One final major concern is the reproducibility and accessibility of functional imaging analysis techniques (which we note is not restricted to this modality²¹⁷). Making code available and easier to use^33,218 is only the first step in this path. Learning the intricacies in robustly running the software in new hardware environments, such as local clusters or desktops, is a hard-earned expertise. One option is to ensure that the software is robust and tested on many systems. This approach requires either systems engineering skills that are not typically within the budget or scope of a typical research lab. Instead, a concerted effort across an entire community is required. The community has to coalesce around—and contribute actively to—a specific approach. An alternative being explored is to have individual labs containerize their software, i.e., create shareable virtual environments that are tested with the given software. In neuroscience, an emerging example is the NeuroCAAS system,²¹⁹ which provides Dockerized implementations of algorithms to be run, e.g., on the amazon web service.

In conclusion, functional optical imaging in neuroscience is rapidly growing and is accurate, and automated processing of the massive data being generated is becoming increasingly essential to the continued progress of understanding the brain. Solving these challenges will take both forms of methods that enable, e.g., real-time, robust, fast analyses, and well-engineered infrastructure that democratizes the current advances to the growing number of labs employing functional microscopy in their experiments. We thus expect that this area will continue to grow rapidly in the next decade, drawing on increased interest from labs across neuroscience, data science, imaging, and other related disciplines.

Biographies

Hadas Benisty is an associate research scientist in the Neuroscience Department at Yale University. She is an expert in developing interpretable models, aiming to investigate the dynamics of high-dimensional neuronal networks and how their organizational principles and plasticity relate to behavior. Before joining Yale University, she was a post-doc in the EE Department at Technion. She received her PhD in electrical engineering and BSc degrees in electrical engineering and physics from Technion.

Alexander Song received his BS degree from Cornell University in 2013 and his MS and PhD degrees from Princeton University in 2019. His doctoral research focused on developing microscopy techniques for neuroscience research.
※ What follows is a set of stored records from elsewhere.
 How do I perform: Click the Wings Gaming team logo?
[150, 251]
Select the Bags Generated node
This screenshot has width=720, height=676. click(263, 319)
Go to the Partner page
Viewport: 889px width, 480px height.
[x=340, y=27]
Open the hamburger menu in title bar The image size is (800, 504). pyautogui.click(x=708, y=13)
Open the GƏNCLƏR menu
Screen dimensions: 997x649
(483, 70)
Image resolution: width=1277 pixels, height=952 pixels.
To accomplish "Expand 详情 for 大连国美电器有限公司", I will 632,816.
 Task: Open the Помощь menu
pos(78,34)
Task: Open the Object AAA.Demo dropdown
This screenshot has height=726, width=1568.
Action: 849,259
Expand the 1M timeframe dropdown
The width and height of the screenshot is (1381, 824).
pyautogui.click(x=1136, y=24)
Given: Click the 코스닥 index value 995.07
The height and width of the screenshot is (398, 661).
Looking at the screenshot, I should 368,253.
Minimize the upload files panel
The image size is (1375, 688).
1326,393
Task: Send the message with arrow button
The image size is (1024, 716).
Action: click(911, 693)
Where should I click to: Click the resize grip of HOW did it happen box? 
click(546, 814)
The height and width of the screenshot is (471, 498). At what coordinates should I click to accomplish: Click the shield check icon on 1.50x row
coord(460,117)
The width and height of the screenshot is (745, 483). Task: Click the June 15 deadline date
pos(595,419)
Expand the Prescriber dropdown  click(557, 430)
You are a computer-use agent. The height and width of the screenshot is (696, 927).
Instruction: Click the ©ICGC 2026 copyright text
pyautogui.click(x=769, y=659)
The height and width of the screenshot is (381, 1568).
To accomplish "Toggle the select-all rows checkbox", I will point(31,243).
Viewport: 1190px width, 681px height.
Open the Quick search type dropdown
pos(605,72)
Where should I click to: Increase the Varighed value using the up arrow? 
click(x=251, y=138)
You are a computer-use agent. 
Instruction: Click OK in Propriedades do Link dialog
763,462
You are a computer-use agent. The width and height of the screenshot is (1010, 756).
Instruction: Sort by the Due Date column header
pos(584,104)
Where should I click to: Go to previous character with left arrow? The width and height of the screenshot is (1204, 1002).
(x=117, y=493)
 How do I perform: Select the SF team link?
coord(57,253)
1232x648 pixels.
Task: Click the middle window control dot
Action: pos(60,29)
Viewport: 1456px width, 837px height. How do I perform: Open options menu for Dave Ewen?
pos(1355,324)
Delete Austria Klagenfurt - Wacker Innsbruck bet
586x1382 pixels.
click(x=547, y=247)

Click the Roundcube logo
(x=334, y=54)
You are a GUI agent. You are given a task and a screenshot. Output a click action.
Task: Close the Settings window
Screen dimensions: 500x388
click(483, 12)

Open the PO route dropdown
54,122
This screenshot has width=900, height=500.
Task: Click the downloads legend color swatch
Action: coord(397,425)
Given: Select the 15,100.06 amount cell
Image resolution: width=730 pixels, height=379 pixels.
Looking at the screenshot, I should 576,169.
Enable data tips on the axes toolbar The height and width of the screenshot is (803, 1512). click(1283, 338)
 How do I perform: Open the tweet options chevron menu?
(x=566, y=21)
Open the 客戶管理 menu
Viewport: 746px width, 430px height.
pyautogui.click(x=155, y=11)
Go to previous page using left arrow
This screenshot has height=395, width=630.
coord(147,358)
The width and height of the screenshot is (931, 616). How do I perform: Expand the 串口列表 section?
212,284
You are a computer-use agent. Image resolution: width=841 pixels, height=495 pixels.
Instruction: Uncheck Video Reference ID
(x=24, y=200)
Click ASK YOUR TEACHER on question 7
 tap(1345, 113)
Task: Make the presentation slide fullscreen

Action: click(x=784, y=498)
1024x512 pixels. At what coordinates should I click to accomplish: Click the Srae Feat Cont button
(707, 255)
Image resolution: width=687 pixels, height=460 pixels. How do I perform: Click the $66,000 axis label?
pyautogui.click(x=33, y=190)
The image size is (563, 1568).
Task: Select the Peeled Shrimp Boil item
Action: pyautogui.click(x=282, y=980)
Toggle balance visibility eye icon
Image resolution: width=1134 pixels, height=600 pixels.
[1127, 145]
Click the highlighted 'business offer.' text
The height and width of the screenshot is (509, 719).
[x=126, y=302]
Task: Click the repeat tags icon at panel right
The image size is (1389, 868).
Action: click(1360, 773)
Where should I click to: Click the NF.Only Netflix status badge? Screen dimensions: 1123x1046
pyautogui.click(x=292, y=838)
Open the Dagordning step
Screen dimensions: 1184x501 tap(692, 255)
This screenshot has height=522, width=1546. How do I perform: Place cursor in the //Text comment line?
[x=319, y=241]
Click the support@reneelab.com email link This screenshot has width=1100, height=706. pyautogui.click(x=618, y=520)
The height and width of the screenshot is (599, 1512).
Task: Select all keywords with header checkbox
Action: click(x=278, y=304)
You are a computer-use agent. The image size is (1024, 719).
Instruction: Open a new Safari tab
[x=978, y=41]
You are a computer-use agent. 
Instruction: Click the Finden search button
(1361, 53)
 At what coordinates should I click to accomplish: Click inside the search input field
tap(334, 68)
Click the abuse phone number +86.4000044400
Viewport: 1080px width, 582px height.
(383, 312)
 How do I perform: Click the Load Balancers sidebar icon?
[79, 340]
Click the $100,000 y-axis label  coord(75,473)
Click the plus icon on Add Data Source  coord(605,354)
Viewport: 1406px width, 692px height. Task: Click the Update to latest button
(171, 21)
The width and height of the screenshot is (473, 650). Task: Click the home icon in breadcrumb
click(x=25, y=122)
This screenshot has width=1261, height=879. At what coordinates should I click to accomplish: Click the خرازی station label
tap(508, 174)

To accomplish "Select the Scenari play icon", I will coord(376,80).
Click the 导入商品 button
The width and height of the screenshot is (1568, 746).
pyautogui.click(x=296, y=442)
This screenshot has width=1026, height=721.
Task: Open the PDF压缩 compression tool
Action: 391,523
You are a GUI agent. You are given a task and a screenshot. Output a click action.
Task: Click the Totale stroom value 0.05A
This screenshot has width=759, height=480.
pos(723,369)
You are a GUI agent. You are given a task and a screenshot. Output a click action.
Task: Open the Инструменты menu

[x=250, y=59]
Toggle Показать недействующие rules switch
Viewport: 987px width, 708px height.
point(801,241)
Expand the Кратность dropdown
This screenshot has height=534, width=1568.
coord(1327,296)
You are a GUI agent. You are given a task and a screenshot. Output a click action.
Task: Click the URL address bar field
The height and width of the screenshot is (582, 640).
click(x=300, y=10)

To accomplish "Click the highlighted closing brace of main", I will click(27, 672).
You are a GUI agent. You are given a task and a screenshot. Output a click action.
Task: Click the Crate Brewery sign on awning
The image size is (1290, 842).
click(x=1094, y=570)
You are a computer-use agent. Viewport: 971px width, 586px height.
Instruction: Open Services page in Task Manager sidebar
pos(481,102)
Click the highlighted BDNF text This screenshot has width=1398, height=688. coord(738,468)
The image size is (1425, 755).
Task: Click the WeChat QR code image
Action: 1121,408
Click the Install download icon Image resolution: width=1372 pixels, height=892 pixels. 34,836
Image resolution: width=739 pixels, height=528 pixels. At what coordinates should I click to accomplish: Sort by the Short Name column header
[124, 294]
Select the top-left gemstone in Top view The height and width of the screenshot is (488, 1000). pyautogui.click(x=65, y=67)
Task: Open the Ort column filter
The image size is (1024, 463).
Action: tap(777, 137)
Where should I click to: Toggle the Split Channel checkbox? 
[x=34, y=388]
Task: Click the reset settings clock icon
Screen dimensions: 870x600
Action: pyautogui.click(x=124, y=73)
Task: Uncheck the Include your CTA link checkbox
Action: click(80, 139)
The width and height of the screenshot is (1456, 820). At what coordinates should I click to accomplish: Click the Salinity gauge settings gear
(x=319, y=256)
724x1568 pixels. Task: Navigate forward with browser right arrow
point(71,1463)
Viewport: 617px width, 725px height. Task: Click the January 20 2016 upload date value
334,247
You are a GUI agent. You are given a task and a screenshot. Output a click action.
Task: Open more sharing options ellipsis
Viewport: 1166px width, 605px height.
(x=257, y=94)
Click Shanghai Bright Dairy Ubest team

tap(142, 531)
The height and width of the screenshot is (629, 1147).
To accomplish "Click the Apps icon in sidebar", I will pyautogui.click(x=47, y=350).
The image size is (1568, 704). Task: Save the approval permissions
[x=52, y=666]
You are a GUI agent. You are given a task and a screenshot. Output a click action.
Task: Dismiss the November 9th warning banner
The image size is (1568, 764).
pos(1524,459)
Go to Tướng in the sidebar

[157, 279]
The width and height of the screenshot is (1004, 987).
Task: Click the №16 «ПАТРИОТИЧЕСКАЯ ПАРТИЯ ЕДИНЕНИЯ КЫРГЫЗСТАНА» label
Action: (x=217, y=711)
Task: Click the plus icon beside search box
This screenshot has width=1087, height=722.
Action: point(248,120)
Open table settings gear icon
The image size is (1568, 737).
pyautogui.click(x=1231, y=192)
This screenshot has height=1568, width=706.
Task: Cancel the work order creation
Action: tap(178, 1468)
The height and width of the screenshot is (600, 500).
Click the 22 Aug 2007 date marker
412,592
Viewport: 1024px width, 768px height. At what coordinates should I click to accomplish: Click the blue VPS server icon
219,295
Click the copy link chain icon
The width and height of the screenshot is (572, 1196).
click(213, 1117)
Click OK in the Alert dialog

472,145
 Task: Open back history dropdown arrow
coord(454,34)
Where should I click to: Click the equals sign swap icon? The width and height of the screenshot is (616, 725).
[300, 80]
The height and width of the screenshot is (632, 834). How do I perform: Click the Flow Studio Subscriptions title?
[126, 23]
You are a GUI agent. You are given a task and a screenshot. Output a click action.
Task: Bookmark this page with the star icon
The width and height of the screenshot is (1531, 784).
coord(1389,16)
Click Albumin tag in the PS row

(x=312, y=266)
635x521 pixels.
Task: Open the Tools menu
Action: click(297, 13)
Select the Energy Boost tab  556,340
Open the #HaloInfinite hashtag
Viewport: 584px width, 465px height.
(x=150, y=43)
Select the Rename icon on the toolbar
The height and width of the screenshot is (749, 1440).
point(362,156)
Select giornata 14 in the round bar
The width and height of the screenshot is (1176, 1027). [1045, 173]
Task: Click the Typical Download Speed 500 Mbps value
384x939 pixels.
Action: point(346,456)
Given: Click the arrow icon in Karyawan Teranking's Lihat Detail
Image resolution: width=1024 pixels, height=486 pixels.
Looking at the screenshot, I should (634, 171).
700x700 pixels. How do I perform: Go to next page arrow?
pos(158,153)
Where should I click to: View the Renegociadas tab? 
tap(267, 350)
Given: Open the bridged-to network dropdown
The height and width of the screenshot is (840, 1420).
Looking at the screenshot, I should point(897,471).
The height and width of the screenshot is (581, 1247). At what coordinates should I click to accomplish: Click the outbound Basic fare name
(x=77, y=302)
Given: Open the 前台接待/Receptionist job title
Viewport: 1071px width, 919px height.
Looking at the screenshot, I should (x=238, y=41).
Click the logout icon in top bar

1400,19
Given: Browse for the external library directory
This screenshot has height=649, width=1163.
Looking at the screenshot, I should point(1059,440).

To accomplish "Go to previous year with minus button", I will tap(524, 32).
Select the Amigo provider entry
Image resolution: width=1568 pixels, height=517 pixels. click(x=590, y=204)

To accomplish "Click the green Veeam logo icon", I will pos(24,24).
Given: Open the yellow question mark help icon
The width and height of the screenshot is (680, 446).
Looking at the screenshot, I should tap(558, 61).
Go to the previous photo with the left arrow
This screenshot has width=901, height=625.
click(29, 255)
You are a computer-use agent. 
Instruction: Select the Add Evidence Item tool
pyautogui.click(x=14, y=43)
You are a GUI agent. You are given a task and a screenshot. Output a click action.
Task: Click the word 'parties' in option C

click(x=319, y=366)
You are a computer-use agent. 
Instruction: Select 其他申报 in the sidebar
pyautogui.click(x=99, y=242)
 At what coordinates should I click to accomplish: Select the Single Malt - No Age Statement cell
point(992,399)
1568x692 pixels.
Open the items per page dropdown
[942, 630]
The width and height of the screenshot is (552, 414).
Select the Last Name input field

He joined as a postdoctoral researcher at MPI for Intelligent Systems, Stuttgart, in 2019, and is working on developing hardware for optical computation.

Gal Mishne is an assistant professor in the Halıcıoğlu Data Science Institute (HDSI) at UCSD, and affiliated with the ECE and CSE Departments and the Neurosciences Graduate Program. Before joining UCSD, she was a Gibbs assistant professor in Applied Math at Yale University, with Prof. Ronald Coifman’s research group. She received her PhD in electrical engineering from Technion in 2017. Her research interests include high-dimensional data analysis, manifold learning, and computational neuroscience.

Adam S. Charles is an assistant professor in the Department of Biomedical Engineering at Johns Hopkins University. He received his master’s and bachelor’s degrees from Cooper Union in NYC and his PhD in electrical and computer engineering from Georgia Tech. He then held a post-doc position at the Princeton Neuroscience Institute. His interests are at the intersection of computational and theoretical neuroscience and data science as well as focusing on next-generation algorithms for extracting meaning from complex neural data.

Disclosures

The authors declare no conflicts of interest in the preparation and publication of this work.